- PROBLEM TO SOLVE:
Transcribe the listing exactly, leaving out every picture.

- MATERIAL FOR THE TASK:
☆ ☆ ☆ ☆

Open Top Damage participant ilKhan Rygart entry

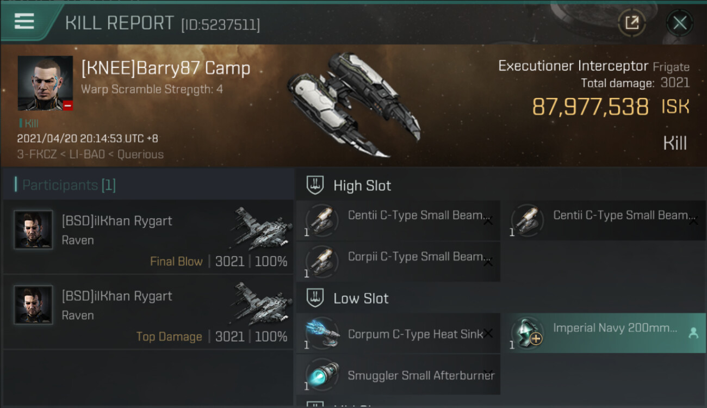[x=148, y=311]
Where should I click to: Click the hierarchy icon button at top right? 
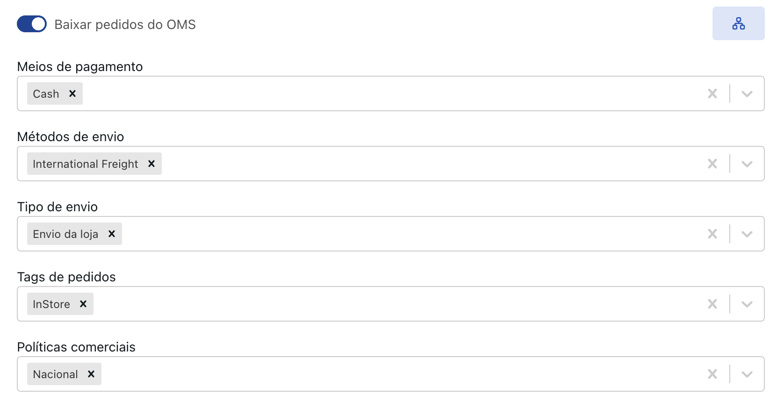[738, 23]
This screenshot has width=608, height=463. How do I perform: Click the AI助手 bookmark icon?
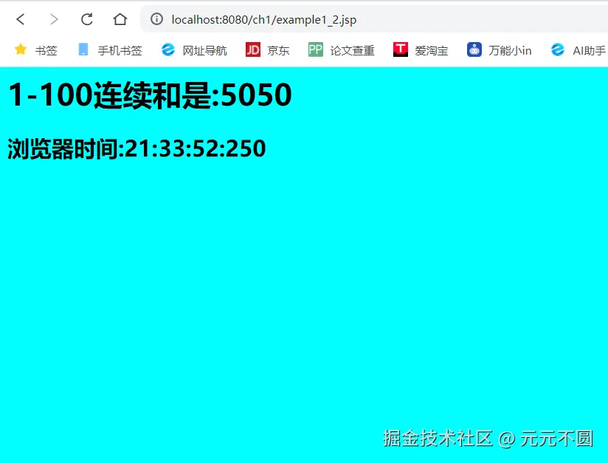(558, 49)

☆ ☆ ☆ ☆

- RESPONSE TO THE EXERCISE:
Open Top Damage participant ilKhan Rygart entry

[x=148, y=311]
Where should I click to: Click the hierarchy icon button at top right? 
[738, 23]
This screenshot has width=608, height=463. How do I perform: Click the AI助手 bookmark icon?
(558, 49)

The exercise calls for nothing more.